En toute logique, suite au succès critique d’une première saison saisissante sur le plan psychologique, il était donc tout à fait normal que nous retrouvions Daniel Holden, sa famille et la communauté de Paulie, Géorgie, pour une seconde saison de Rectify. Comme escompté, Sundance TV et Ray McKinnon mettent les petits plats dans les grands, nous concoctant une suite directe aux évènements des six premiers épisodes, une volée de dix épisodes qui réserveront, cela va de soi, chacun leur lot de surprises. Parfois poétique, cynique, souvent dramatique et touchante, la série suit son bout de chemin, d’épreuves en réjouissances, d’espoirs en drames. Faire sortir un condamné à mort de son couloir, le résultat d’une analyse ADN sur le tard, après 20 ans d’incarcération. Réinsérer ce dernier au sein de sa famille, au sein d’une communauté qu’il fascine, qu’il enrage ou tout du moins qu’il divise. Voilà le noble pari de Ray McKinnon, un créateur semble-t-il culotté qui remplit aussi bien ici son contrat qu’il le fît lors de la première saison.

************

- **Consigne**
Selon le texte source consacré à la série Rectify, combien d'épisodes compte la deuxième saison ? Le matériau qui vient ensuite est distinct du texte source.

- **Données extraites**
************

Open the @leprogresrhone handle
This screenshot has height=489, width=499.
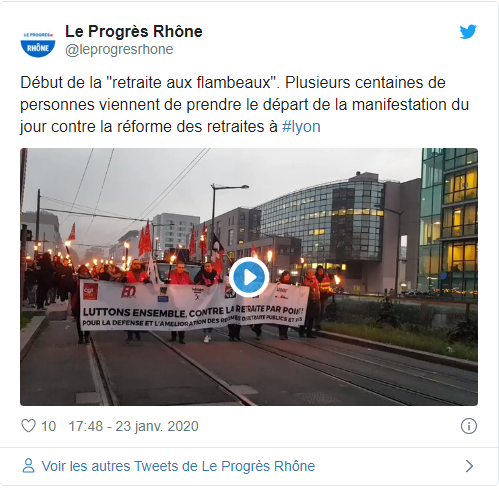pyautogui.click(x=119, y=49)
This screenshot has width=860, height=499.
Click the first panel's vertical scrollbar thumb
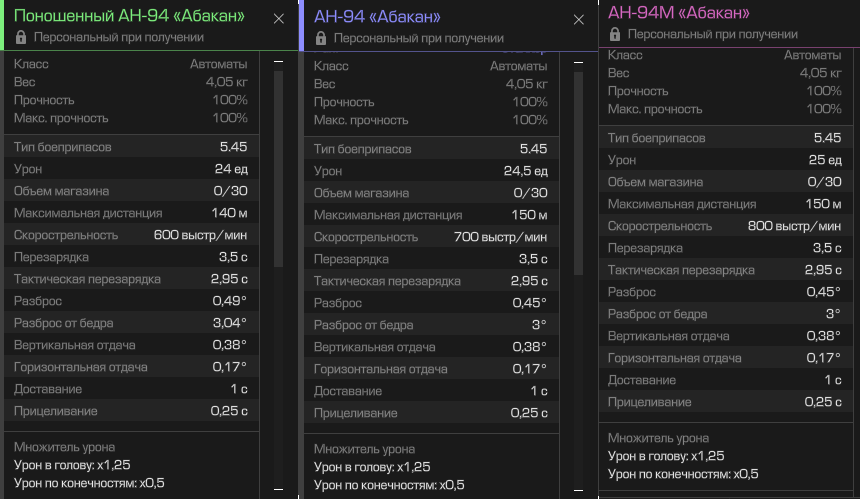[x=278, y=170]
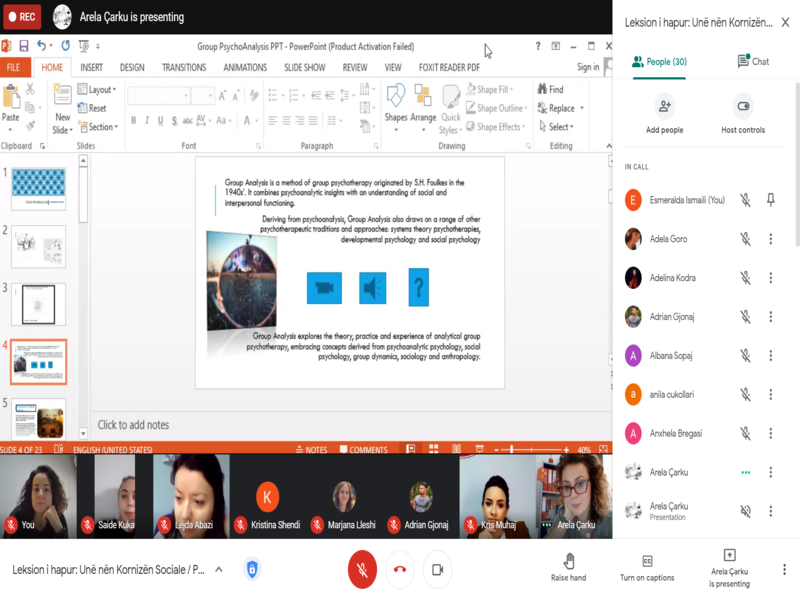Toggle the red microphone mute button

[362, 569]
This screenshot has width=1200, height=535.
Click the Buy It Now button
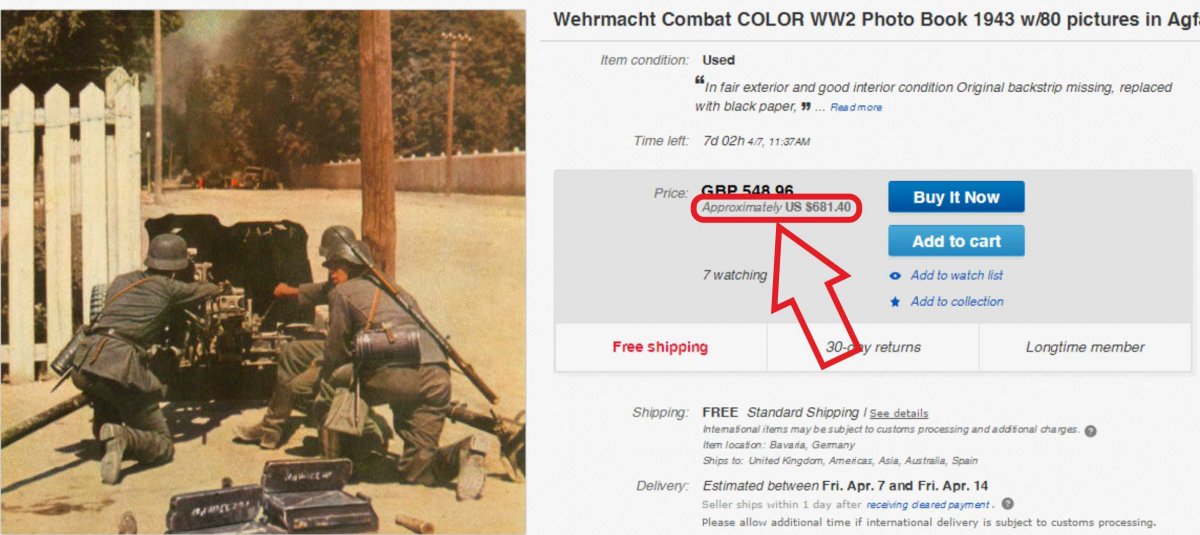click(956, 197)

************

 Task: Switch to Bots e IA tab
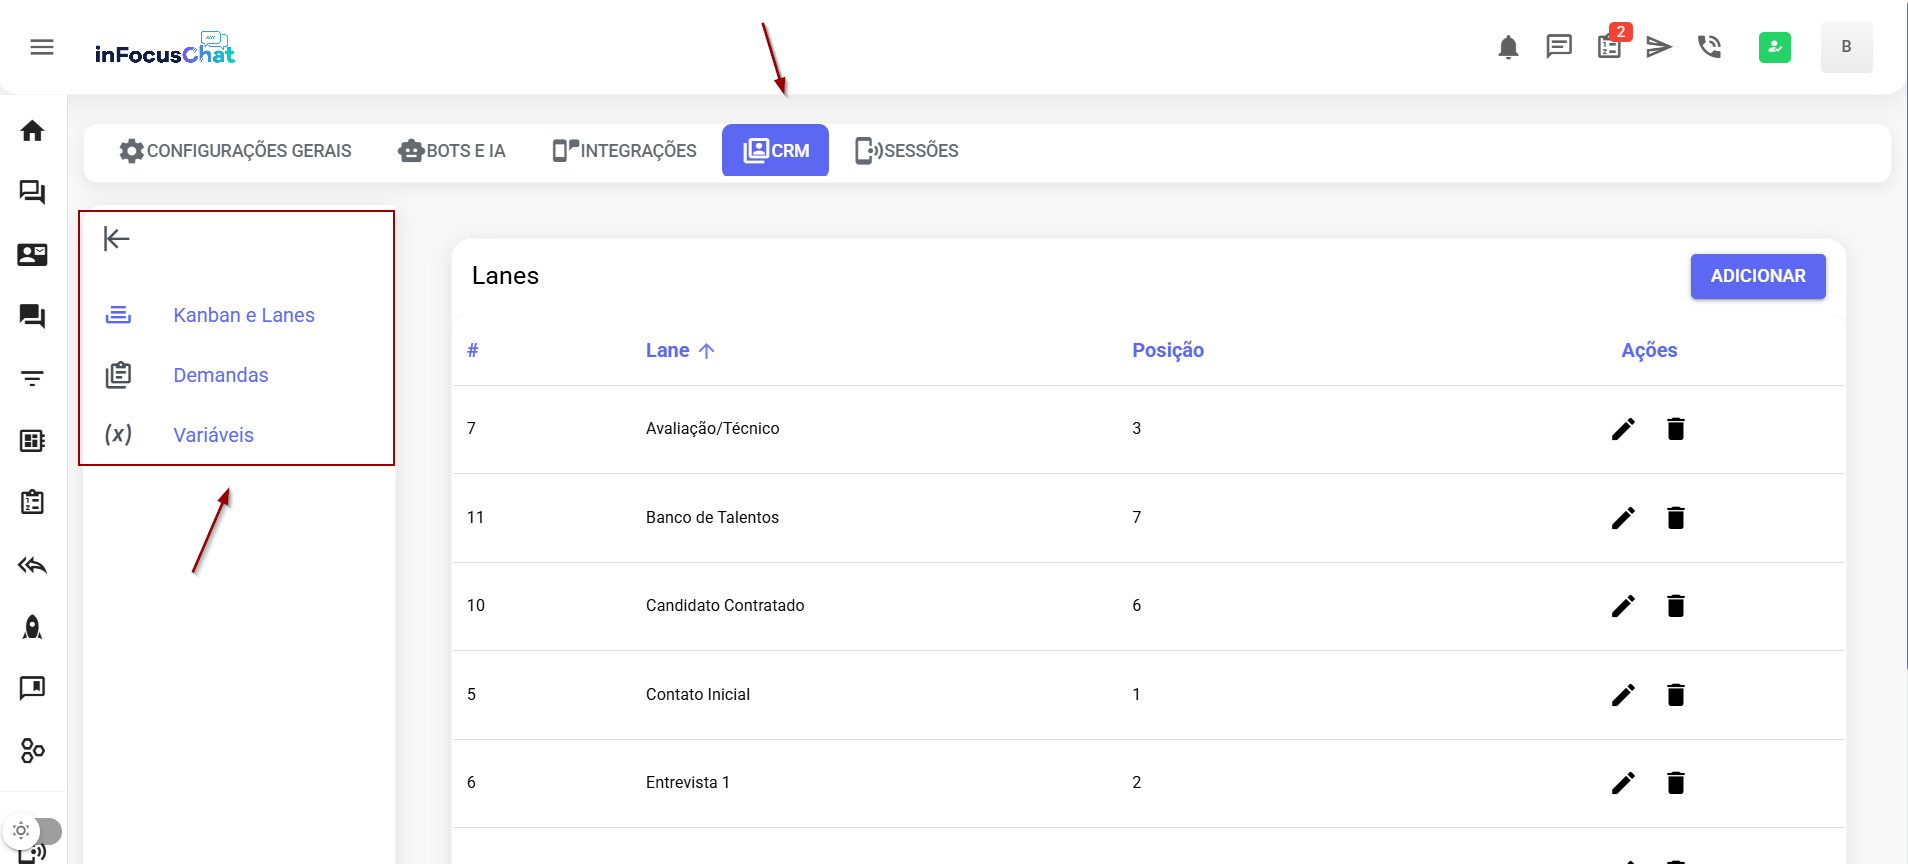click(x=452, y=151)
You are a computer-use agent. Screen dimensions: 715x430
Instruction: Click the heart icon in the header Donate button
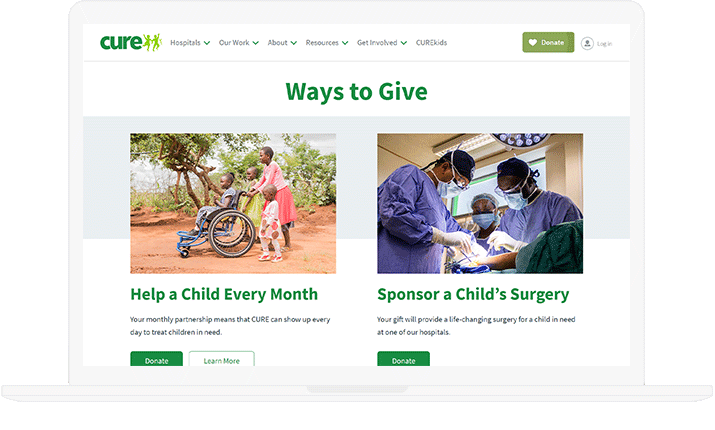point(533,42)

************

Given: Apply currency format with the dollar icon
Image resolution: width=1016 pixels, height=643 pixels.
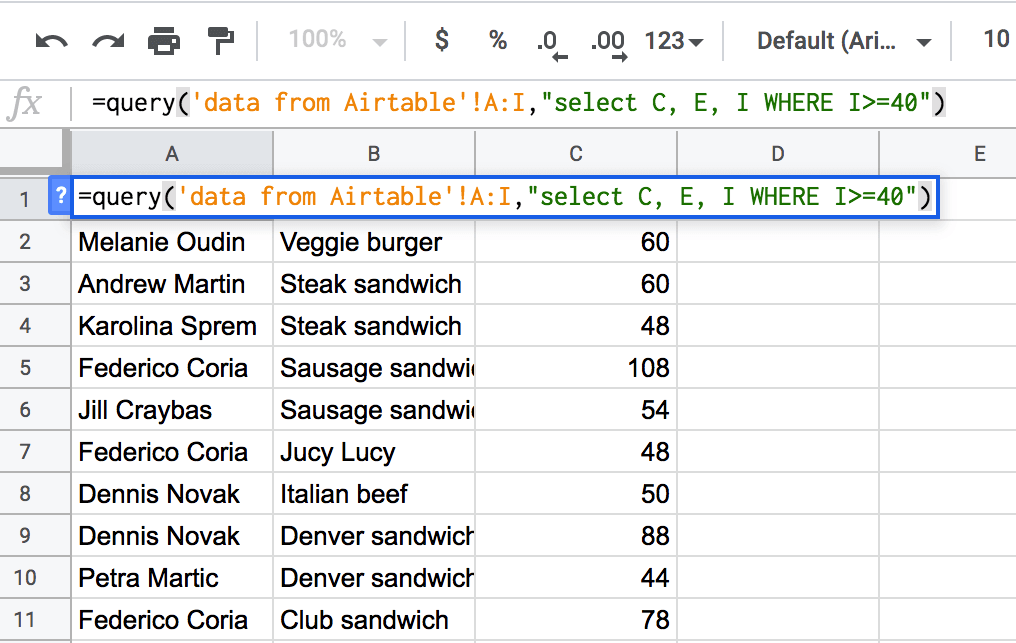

************

- **Réponse attendue**
Dix épisodes.